Het subklachtonderdeel is deels gegrond. Betrokkene heeft het fundamentele beginsel van vakbekwaamheid en zorgvuldigheid geschonden.
5.16. 7) de vooraftrek Btw
5.16.1.
Volgens klaagster heeft de B.V. in een aantal jaren vanaf 2013 betaalde Btw ten onrechte in de aangiften Btw verrekend. De B.V. was vanaf 1 januari 2013 uitsluitend nog een pensioenvennootschap die geen met Btw belaste prestaties meer verrichtte. Om die reden mocht de B.V. geen betaalde Btw verrekenen. Betrokkene had volgens klaagster moeten ingrijpen en een Wwft-melding moeten doen.

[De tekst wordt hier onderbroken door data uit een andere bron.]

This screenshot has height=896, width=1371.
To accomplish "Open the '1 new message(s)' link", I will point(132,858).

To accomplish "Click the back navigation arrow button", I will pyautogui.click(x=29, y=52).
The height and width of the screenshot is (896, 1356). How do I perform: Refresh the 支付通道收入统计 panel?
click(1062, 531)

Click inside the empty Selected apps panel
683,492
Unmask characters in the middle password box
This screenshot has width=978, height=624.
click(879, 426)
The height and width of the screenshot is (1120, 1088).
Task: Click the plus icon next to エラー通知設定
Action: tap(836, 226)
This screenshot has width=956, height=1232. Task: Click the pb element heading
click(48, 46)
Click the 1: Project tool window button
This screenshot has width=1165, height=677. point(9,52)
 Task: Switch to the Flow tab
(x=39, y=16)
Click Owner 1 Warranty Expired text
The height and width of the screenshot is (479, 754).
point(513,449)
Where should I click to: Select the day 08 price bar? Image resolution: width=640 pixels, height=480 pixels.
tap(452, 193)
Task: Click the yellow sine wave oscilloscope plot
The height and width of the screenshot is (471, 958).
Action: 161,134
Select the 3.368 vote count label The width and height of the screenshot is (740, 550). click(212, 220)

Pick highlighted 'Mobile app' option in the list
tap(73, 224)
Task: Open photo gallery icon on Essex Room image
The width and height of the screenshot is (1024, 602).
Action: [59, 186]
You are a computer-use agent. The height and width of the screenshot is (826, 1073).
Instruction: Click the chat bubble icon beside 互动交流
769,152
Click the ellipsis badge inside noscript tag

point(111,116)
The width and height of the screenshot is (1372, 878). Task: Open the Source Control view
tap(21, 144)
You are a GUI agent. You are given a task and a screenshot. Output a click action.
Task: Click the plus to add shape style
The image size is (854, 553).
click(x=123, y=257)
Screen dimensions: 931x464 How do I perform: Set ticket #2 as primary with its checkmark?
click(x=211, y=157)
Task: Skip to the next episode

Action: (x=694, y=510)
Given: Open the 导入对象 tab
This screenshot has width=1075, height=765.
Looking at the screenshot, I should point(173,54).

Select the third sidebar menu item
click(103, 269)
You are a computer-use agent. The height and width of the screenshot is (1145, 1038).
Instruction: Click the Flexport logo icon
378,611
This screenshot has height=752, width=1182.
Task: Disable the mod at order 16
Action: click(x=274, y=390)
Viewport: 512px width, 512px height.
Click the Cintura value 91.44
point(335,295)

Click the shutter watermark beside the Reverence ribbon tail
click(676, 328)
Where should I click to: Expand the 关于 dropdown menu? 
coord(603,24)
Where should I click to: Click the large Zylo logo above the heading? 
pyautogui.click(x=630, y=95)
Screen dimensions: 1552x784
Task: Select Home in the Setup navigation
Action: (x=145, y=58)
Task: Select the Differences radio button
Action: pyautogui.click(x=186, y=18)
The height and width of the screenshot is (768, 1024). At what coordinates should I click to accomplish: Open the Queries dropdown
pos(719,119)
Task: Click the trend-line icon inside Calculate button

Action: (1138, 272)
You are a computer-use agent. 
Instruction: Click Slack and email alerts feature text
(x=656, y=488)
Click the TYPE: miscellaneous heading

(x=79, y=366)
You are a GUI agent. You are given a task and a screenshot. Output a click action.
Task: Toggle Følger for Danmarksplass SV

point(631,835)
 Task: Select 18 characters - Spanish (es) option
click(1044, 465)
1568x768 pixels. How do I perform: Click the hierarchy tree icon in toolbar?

Betrokkene heeft het verwijt deels bestreden.
5.16.2.
De Accountantskamer overweegt dat niet in debat is dat als de B.V. geen belaste prestaties (meer) verrichtte zij ook geen Btw in vooraftrek mocht nemen. Betrokkene verzorgde als onderdeel van zijn opdracht ook de aangiften Btw. Vaststaat dat betrokkene de Btw-aangifteverplichting op 25 november 2016, tijdens de bespreking van de jaarrekening 2015, met het management heeft besproken. Dit heeft ertoe geleid dat de Belastingdienst op 12 januari 2017 met succes is verzocht de aangifteverplichting te laten vervallen.
5.16.3.
Volgens de specificaties van de omzetbelasting bij de jaarrekeningen 2013, 2014 en 2015 is in die jaren Btw teruggevorderd. In 2013 € 12.109, in 2014 € 8.677 en in 2015 € 1.304 bij een nihil-omzet volgens de winst-en-verliesrekeningen. Betrokkene heeft in zijn verweer alleen ten aanzien van 2014 een verklaring gegeven. In 2014 is volgens betrokkene door de B.V. belaste omzet gegenereerd in die zin dat een eenmalige opdracht die tot belaste omzet heeft geleid zonder winstopslag door de B.V. is uitbesteed aan een derde. In de jaarrekening 2014 is de omzet van de B.V. op nihil gesteld omdat het bedrag van de omzet is verrekend met het bedrag van de inkoop, waardoor per saldo de omzet volgens de winst-en-verliesrekening nihil is. In de Btw-specificatie is de omzet wel vermeld, aldus betrokkene.
5.16.4.
De Accountantskamer is van oordeel dat betrokkene de vooraftrek Btw eerder met het management had behoren te bespreken, omdat die vanaf 1 januari 2013 vragen oproept nu de B.V. ingaande 2013, met uitzondering van het boekjaar 2014, geen met Btw belaste prestaties meer verrichtte. Betrokkene heeft het Btw-vraagstuk wel besproken maar pas op 25 november 2016 hoewel onderdeel van zijn opdracht ook het verzorgen van de aangiften Btw was en hij vanwege de van hem verlangde vakbekwaamheid en zorgvuldigheid veel eerder aandacht aan de Btw-vooraftrek had moeten geven. De toegepaste vooraftrek vanaf het boekjaar 2013 kan immers duiden op het niet-naleven van wet- en regelgeving door het management.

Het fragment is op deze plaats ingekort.